4 Replies Latest reply on Nov 14, 2010 1:17 PM by TeetowSBZ

    Why would an Audition USER ever buy Audition for Mac?

    P.W. Fenton Level 1

      I have purchased and used every version of Cool Edit, Cool Edit Pro, Audition 1.0, Audition 1.5, Audition 2.0, and Audition 3.0.  I have been a staunch advocate, constantly converting people from ProTools and other DAWS.  I have, stored on multiple hard drives, hundreds of multitrack sessions.  I work primarily in radio, documentary, and some film.  I have constantly gone back and re-worked older sessions to fit new formats and markets.  There is nothing like working from multi-track masters when you need to extend, or shorten a work for a new purpose.  5 years ago I bought my 1st Mac and was hooked. Soon I had several Macs, and never wanted to see Windows again.  But I found there was nothing as good as Audition on a Mac, so I had to run Windows just so I could run Audition.


      Now it's coming to the Mac.  It was like a prayer had been answered.


      Except... it's the first version of this DAW to not be backwards compatible WITH ITSELF!


      Suddenly buying version 4.0 of Audition for the Mac, that will have missing features that were in 3.0, and that requires me to boot up Windows and load sessions into 3.0 so that I can convert them for use in the Mac version... the one with the missing features, makes very little sense to me.  If I still need Windows... why wouldn't I just use Audition 3.0 that already has all the missing features?  I'm dumbfounded by Adobe's logic on this.  I've got to be missing something.


      I would gladly temporarily lose a few features just to never boot up Windows again, but that is apparently not ever going to be possible.  6 years of accumulated work would be inaccessible without an older version, run under Windows.


      I'm guessing the next thing they are going to tell us is that there will be no cross platform upgrade.


      It is inconceivable to me that anyone at Adobe thought this made good sense.  If the code exists to export .ses files as .xml it could so easily be used to import .ses files directly into this new Mac version.  I can't think of an explanation for deliberately leaving it out of this Mac version.  It is either someone's terrible error, or it's some financial concept I don't understand.  It's certainly difficult to include.


      If I want to switch to Audition on a Mac, without being shackled to Windows for the rest of time, then I have to do, at the very least, 500 of these conversions.  How does that make any sense?

        • 1. Re: Why would an Audition USER ever buy Audition for Mac?
          P.W. Fenton Level 1

          I meant it is certainly NOT difficult to include. (I need a proofreader)

          • 2. Re: Why would an Audition USER ever buy Audition for Mac?

            What are the missing features out of interest?

            • 3. Re: Why would an Audition USER ever buy Audition for Mac?
              P.W. Fenton Level 1

              Marcus, Just read the rest of the forum.  It's full of questions like... "where is this feature?"  And full of answers like... "That won't be ready for the commercial release... but we plan to include it in an update."  I'm not going to try to list it all when it's all there already.
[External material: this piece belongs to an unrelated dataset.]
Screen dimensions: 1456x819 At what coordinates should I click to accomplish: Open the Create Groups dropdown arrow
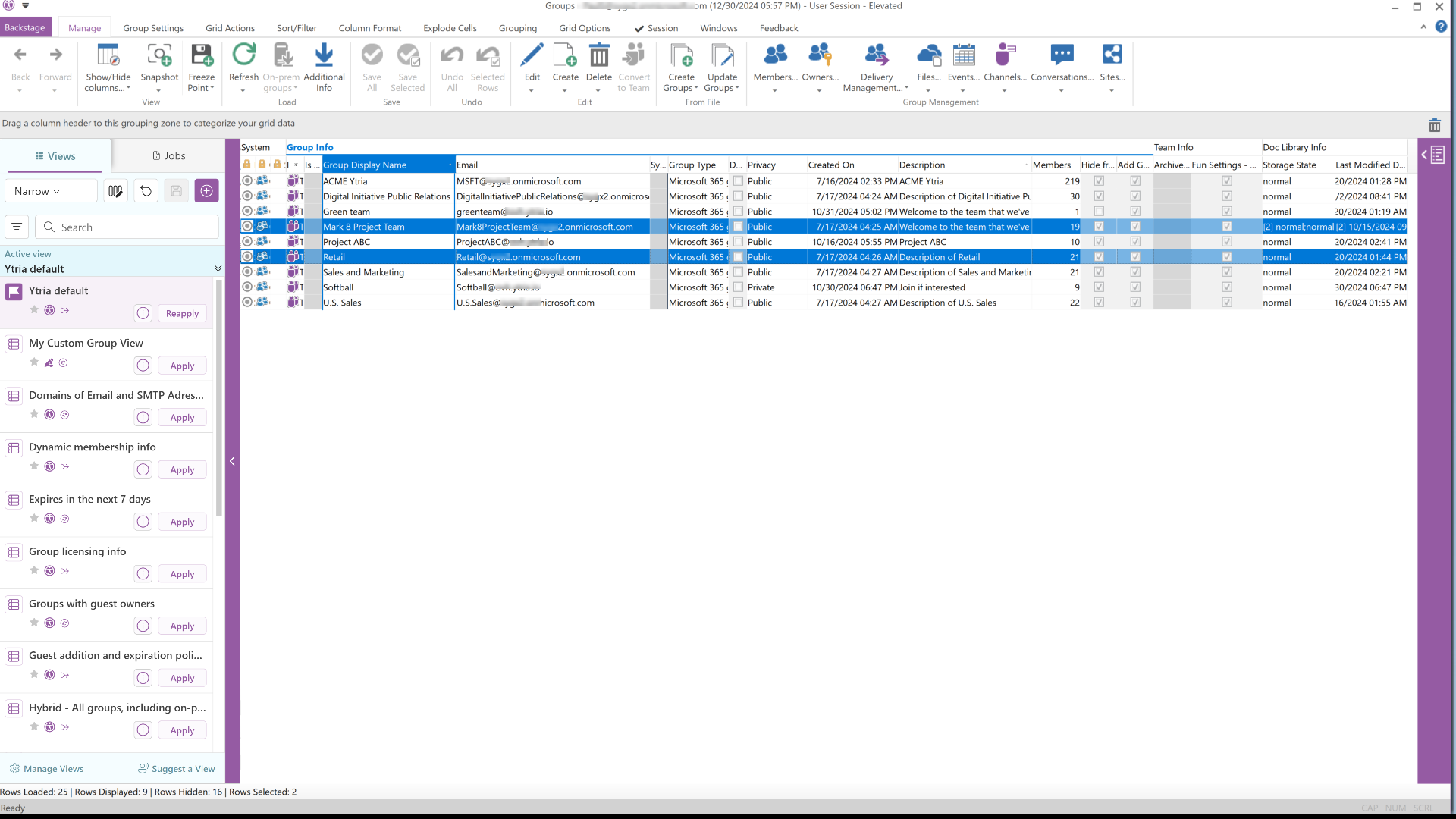[x=696, y=88]
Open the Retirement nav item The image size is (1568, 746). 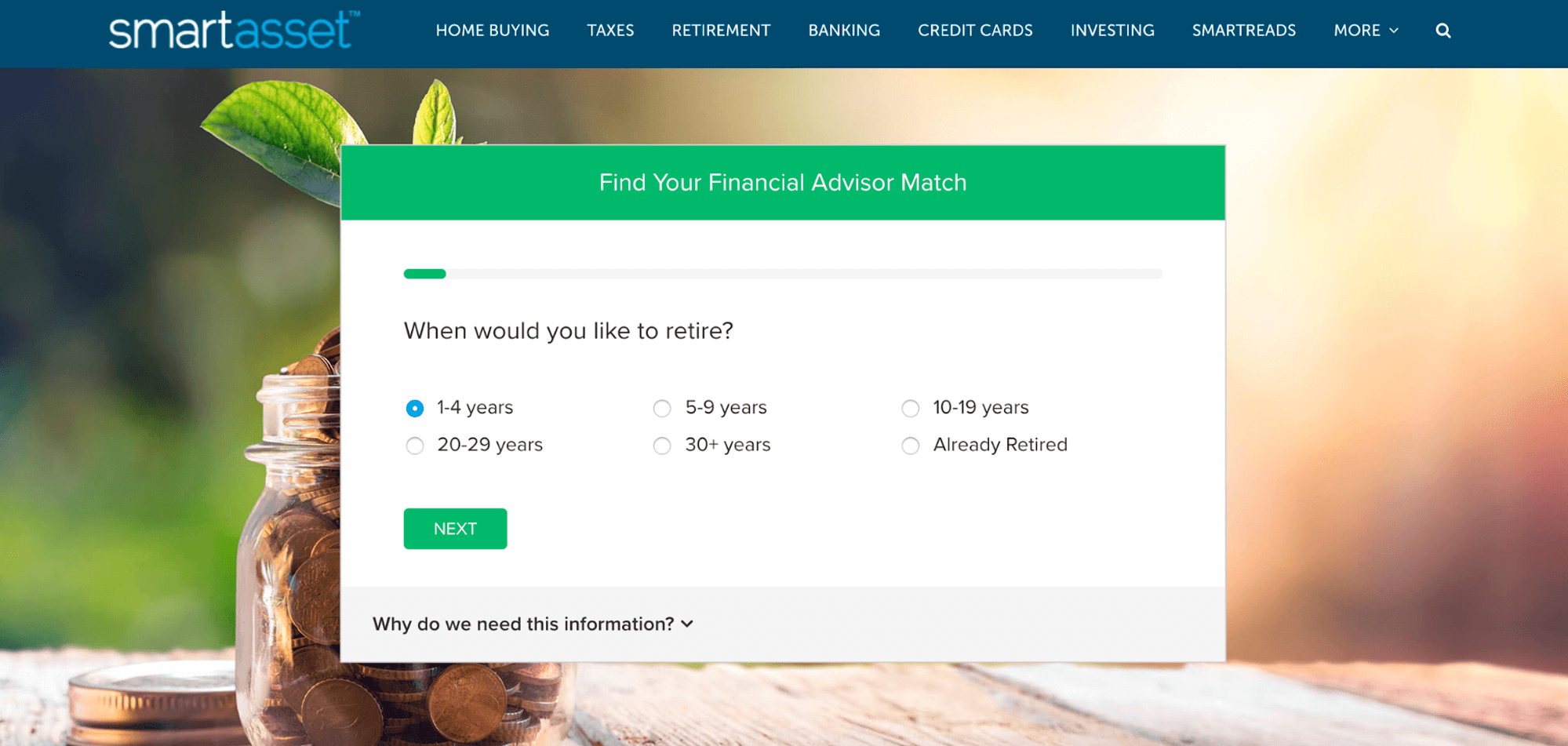tap(721, 31)
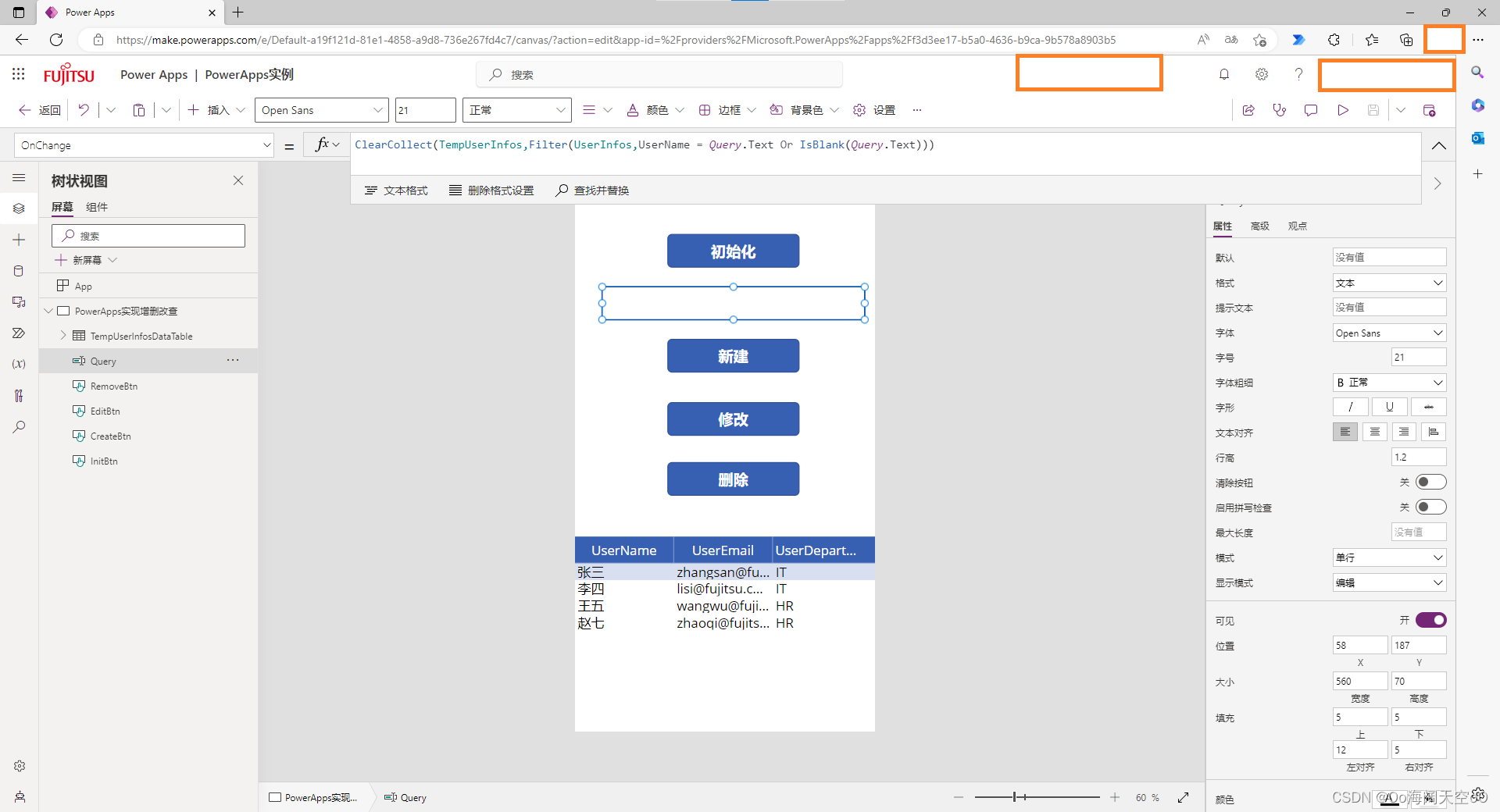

              • 4. Re: Why would an Audition USER ever buy Audition for Mac?
                TeetowSBZ Level 1

                You'll have to take my expertise at face value, but I can assure you that exporters and importers are quite different beasts. It's entirely plausible that it's relatively easy to modify the existing Win32 codebase to export to a new format, but trying to add an importer for legacy formats to a brand new codebase is a different task altogether. I fully agree that backwards compatibility becomes much more of a dealbreaker when it's also a matter of cross-platform compatibility, but it's not likely to be a trivial task. Remember, the CEP codebase is going on a decade-and-a-half.


                On the subject of missing features, again, I cannot but appeal to your trust here, but I ensure you that with a brand-spanking new codebase, the last thing you want is feature creep. One wrongful step, and the stability and longevity of the code is in jeopardy. If Adobe is trying to revitalize Audition as a heavy-duty sound design and DAW application ("Photoshop for sound"), the importance of code stability cannot be overemphasized.


                Now, for the users, this shouldn't really matter -- we want good features, and we want them now. All I'm saying is, I can understand why Adobe has chosen this direction. It could be argued that they should have held Au4 under wraps until it was more feature-compatible with Au3, but really, what's the point of that? If it's usable now, why not just get it out the door, and let the community provide feedback on what's missing? It's how most other software companies tend to work, and I for one enjoy being part of the discussion.